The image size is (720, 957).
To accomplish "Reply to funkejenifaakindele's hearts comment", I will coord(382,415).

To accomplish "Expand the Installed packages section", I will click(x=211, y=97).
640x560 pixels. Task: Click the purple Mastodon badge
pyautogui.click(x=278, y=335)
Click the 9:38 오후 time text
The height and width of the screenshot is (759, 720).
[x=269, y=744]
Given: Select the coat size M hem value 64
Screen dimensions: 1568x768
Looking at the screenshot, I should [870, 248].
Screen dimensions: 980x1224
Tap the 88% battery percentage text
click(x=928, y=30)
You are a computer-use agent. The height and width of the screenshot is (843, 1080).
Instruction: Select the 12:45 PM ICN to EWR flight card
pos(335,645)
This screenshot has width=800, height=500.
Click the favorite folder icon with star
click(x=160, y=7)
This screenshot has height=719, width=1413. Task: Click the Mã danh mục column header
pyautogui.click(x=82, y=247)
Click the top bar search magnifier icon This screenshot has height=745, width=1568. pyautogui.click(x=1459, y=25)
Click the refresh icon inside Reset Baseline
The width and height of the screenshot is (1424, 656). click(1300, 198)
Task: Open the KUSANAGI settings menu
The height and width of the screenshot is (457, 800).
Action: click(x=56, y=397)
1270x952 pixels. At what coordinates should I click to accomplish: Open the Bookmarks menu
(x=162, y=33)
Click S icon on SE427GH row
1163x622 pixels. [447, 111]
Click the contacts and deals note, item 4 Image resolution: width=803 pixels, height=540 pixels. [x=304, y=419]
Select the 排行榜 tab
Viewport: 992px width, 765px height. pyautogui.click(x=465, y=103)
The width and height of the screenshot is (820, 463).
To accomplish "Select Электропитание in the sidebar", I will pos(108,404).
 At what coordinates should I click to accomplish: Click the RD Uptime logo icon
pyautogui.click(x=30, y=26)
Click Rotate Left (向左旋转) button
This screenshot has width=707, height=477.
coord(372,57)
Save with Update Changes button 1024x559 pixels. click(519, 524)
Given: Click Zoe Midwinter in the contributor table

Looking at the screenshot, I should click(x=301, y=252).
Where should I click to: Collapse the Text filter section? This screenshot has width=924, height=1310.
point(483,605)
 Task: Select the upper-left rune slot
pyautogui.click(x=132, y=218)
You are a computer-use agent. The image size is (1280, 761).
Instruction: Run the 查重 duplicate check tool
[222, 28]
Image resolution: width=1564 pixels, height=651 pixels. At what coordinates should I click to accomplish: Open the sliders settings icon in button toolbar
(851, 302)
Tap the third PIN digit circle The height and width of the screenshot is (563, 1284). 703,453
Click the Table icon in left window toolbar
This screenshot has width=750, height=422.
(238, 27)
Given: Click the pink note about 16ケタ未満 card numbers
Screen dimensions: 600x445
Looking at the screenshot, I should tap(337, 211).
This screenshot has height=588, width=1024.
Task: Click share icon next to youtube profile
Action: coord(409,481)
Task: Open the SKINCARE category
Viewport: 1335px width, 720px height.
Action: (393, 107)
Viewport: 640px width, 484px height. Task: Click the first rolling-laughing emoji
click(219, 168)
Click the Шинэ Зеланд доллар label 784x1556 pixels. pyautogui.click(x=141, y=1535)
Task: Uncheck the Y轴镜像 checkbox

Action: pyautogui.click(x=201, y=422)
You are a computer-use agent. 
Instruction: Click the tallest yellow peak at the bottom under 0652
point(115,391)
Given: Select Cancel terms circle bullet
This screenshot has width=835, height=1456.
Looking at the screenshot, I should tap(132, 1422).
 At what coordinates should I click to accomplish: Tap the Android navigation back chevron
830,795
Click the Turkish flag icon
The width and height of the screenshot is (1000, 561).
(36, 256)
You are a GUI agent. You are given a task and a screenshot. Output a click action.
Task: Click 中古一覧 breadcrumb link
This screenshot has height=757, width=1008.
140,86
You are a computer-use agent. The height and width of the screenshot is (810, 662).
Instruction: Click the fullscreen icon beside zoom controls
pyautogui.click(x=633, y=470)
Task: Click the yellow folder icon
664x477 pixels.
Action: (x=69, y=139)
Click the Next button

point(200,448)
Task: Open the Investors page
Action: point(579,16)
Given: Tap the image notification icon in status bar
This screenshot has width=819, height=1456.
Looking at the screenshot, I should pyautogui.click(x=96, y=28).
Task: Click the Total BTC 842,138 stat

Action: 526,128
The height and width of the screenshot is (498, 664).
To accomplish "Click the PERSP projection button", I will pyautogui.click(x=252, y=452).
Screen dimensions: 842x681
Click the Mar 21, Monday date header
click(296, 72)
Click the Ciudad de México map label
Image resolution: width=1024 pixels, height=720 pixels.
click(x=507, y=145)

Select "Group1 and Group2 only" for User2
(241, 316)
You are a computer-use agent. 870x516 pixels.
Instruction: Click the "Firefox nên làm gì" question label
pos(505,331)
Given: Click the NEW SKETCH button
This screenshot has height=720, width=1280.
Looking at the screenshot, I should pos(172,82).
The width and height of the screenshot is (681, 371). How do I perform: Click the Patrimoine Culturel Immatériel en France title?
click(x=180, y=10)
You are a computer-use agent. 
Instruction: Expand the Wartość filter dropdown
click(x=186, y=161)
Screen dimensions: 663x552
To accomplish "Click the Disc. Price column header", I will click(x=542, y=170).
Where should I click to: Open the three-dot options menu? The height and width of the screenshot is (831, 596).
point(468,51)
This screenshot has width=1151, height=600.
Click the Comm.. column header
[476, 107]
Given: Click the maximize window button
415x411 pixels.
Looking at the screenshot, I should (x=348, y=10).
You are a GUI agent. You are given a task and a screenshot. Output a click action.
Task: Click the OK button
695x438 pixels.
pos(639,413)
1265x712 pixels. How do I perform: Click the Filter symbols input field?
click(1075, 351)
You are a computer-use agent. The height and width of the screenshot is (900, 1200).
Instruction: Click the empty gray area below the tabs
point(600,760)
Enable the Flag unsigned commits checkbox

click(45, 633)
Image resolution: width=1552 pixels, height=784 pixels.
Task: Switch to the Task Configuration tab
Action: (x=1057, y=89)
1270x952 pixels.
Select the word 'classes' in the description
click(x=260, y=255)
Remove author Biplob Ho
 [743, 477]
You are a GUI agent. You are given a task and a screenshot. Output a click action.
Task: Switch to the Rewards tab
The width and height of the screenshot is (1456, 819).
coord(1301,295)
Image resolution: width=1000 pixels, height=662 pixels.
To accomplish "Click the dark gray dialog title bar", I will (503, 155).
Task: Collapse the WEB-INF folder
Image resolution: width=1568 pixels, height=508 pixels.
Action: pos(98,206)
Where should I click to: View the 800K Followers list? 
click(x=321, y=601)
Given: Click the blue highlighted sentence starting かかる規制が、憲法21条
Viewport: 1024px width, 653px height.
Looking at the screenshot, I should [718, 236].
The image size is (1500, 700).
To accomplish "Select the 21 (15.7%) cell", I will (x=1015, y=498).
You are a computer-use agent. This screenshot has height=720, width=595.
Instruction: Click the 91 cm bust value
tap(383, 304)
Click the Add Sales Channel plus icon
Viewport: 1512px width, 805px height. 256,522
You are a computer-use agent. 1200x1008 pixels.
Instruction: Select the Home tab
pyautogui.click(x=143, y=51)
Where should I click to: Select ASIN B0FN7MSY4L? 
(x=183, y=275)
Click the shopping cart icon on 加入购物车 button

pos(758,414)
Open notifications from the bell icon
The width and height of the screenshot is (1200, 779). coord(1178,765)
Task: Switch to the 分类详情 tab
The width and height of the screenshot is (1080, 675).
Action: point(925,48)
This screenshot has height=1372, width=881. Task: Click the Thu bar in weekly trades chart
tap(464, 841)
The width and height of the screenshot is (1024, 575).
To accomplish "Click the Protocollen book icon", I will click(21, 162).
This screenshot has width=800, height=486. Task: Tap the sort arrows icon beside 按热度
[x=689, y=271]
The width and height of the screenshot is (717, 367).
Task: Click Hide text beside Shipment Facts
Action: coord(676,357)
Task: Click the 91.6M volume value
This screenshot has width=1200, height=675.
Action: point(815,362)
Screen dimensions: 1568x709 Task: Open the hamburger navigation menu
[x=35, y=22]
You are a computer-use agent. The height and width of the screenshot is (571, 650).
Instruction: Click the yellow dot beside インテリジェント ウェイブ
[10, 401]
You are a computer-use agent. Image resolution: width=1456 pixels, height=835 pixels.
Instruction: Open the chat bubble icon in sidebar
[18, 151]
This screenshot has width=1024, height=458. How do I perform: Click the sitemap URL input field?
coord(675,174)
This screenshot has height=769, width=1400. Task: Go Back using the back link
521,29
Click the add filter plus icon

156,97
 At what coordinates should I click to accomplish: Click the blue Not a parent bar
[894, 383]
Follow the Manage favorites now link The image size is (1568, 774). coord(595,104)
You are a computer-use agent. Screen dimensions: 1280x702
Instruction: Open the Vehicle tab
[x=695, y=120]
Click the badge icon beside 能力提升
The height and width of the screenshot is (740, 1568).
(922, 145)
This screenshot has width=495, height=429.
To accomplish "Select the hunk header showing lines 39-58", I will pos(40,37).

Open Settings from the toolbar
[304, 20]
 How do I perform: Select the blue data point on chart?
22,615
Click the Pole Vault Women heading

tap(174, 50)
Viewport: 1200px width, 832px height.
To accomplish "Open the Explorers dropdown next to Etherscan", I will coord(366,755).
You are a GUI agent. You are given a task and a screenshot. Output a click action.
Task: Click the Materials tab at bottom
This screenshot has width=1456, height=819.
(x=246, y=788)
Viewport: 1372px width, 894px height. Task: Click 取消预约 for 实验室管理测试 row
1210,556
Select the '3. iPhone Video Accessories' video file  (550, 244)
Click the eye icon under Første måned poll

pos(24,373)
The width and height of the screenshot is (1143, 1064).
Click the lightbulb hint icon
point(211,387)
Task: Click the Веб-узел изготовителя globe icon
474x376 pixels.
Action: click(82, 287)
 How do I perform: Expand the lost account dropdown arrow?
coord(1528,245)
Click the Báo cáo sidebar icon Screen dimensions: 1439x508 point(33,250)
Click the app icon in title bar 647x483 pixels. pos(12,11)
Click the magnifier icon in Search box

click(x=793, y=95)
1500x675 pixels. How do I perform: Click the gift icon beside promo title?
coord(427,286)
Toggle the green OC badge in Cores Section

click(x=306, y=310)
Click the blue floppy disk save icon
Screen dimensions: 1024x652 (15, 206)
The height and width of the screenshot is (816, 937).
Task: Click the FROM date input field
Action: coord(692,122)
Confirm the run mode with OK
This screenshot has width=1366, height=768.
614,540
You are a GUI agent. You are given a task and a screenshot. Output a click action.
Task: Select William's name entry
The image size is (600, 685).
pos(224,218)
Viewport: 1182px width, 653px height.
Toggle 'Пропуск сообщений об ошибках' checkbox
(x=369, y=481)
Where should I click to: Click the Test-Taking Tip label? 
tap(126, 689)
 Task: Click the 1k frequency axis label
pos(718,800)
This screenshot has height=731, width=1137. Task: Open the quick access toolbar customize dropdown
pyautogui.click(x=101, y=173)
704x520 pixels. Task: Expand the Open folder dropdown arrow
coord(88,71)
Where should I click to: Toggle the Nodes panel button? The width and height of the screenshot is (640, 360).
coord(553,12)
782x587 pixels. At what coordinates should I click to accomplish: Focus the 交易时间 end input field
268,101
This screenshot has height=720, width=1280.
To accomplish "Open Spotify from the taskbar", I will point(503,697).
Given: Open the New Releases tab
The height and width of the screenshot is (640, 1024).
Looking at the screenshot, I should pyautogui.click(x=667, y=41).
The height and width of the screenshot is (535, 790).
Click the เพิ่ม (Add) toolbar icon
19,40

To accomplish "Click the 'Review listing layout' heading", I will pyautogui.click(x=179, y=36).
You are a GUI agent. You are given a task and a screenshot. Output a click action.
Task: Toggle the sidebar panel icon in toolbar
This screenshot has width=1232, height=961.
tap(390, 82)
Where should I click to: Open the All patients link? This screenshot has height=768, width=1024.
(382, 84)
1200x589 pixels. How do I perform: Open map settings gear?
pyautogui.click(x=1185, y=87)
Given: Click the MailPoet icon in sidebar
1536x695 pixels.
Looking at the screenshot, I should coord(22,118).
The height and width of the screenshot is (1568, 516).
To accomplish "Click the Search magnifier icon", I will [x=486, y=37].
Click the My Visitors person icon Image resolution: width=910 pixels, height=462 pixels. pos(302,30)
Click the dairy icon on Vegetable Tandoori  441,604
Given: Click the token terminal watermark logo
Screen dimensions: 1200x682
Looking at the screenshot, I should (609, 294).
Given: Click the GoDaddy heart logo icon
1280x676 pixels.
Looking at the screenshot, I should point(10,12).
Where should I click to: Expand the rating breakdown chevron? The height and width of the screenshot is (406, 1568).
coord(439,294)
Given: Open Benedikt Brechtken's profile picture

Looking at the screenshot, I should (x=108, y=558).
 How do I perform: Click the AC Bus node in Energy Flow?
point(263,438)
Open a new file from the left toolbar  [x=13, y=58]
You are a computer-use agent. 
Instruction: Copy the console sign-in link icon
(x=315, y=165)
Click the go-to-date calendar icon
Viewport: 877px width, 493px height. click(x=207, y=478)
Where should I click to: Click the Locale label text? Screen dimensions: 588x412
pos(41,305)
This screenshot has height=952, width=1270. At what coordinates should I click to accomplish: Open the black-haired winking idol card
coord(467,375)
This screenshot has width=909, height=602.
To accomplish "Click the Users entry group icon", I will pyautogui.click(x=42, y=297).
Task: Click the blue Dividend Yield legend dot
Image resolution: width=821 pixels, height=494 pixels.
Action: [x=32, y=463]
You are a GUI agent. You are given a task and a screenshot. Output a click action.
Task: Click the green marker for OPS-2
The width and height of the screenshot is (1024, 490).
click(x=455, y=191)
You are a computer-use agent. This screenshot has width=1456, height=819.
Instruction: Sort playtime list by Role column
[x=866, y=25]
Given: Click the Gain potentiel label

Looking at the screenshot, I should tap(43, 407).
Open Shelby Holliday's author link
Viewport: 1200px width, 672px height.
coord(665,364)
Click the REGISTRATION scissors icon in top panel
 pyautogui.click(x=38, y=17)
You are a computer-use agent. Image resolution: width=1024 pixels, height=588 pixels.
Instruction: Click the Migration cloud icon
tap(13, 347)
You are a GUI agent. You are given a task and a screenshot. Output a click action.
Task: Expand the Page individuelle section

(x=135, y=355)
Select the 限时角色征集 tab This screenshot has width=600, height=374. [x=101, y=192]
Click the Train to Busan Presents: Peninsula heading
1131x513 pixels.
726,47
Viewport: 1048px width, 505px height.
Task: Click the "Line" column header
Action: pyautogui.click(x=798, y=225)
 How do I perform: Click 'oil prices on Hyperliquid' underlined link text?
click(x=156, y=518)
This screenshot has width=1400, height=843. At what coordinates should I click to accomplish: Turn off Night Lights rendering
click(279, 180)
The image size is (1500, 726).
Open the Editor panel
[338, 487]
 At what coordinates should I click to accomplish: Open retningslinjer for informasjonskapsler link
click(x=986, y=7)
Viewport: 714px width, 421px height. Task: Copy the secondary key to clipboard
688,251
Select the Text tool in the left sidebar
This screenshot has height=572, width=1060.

WORK TASK: The answer is the lines above between the line holding "640x560 pixels. Task: Click" and the line holding "Task: Open the KUSANAGI settings menu", inclusive, each written out exactly, and no others.

REPLY:
640x560 pixels. Task: Click the purple Mastodon badge
pyautogui.click(x=278, y=335)
Click the 9:38 오후 time text
The height and width of the screenshot is (759, 720).
[x=269, y=744]
Given: Select the coat size M hem value 64
Screen dimensions: 1568x768
Looking at the screenshot, I should [870, 248].
Screen dimensions: 980x1224
Tap the 88% battery percentage text
click(x=928, y=30)
You are a computer-use agent. The height and width of the screenshot is (843, 1080).
Instruction: Select the 12:45 PM ICN to EWR flight card
pos(335,645)
This screenshot has width=800, height=500.
Click the favorite folder icon with star
click(x=160, y=7)
This screenshot has height=719, width=1413. Task: Click the Mã danh mục column header
pyautogui.click(x=82, y=247)
Click the top bar search magnifier icon This screenshot has height=745, width=1568. pyautogui.click(x=1459, y=25)
Click the refresh icon inside Reset Baseline
The width and height of the screenshot is (1424, 656). click(1300, 198)
Task: Open the KUSANAGI settings menu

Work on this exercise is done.